Isolation of novel cellulolytic bacteria from biogas plants and characterization of their cellulolytic and hemicellulolytic potential

Biogas formation from renewable resources is presently one of the most attractive technologies for sustainable energy production. The first step in biogas fermentation, the hydrolysis of lignocellulosic biomass, is regarded as one of the rate-limiting steps in the process. Only a small fraction of these hydrolytic especially cellulose degrading bacterial species present in a biogas fermenter has been isolated in pure culture.
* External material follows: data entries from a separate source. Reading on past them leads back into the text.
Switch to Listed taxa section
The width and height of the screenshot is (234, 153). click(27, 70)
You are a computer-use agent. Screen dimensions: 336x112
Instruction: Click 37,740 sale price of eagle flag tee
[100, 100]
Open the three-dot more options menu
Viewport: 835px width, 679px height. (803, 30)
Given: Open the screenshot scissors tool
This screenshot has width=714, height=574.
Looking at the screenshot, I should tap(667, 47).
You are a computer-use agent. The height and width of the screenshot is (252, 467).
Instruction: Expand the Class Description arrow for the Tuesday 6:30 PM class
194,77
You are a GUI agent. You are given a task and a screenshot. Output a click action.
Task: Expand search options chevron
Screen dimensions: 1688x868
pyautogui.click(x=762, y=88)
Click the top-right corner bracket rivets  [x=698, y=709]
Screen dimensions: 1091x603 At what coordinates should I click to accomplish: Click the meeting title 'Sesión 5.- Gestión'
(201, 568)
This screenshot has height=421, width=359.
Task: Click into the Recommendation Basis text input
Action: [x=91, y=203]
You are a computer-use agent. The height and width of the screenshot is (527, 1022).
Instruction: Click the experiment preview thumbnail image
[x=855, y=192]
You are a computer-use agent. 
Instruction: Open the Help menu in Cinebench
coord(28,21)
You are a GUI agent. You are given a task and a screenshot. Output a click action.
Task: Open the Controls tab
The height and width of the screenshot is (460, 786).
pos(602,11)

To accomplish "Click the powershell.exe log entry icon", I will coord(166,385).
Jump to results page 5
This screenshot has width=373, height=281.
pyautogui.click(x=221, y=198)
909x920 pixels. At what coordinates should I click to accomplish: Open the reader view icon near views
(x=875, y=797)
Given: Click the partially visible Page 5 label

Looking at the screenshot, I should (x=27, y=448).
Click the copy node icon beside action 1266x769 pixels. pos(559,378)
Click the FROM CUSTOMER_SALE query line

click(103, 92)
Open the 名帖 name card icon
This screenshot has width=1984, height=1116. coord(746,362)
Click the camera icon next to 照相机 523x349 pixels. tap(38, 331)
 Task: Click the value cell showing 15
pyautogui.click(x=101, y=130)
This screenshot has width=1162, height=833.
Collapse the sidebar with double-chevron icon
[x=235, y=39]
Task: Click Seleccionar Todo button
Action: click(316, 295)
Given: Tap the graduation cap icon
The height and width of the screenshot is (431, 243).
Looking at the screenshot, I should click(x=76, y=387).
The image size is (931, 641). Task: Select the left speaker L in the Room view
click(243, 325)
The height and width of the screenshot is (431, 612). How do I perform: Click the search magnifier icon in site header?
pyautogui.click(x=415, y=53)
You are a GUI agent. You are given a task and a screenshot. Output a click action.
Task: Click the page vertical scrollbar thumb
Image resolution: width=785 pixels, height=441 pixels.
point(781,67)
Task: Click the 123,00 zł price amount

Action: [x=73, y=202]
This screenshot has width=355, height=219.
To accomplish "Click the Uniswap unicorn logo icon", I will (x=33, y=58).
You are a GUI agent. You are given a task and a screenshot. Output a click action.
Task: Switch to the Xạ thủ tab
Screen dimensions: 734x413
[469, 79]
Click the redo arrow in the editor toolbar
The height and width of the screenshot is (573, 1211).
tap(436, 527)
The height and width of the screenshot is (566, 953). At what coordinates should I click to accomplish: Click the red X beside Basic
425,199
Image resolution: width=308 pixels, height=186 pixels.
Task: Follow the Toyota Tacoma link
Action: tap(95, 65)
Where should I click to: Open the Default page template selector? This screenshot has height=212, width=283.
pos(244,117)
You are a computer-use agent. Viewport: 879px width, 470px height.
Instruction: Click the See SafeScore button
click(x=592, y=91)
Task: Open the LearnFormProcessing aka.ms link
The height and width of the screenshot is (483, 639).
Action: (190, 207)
New Isolates are pivotal providing the access to genome data and new lignocellulosic biomass degrading enzymes for various industrial applications. Therefor we tried to isolate new cellulolytic bacteria from sludge of a thermophilic biogas plant with different techniques for isolating microorganisms from biogas reactors. Out of the phylum Firmicutes we got several isolates, having high 16S rRNA sequence similarity (>99%) with the already cultured cellulolytic bacteria Clostridium cellulosi, Clostridium stercorarium, Clostridium clariflavum and Clostridium thermocellum and also one until then uncultured cellulolytic bacterium (Strain T3/55), forming a hitherto unknown subline within the family Lachnospiraceae. T3/55 was chosen for genome sequencing and for recombinant expression and characterization of biomass degrading enzymes. The cellulolytic system consists of three cellulases, one exoglucanase and two endoglucanases, which synergistically degrade cellulose. Strain T3/55 digested various cellulosic substrates. The cellulolytic activity on crystalline cellulose (Avicel) is measurable but eleven-fold lower than that from C. thermocellum (ATCC 27405). The major end products of cellulose metabolism are acetate, ethanol and propionic acid. Additionally, the hemicellulolytic activity of T3/55 culture supernatants was tested on several hemicellulosic substrates. A high hemicellulolytic activity could be detected on various xylans.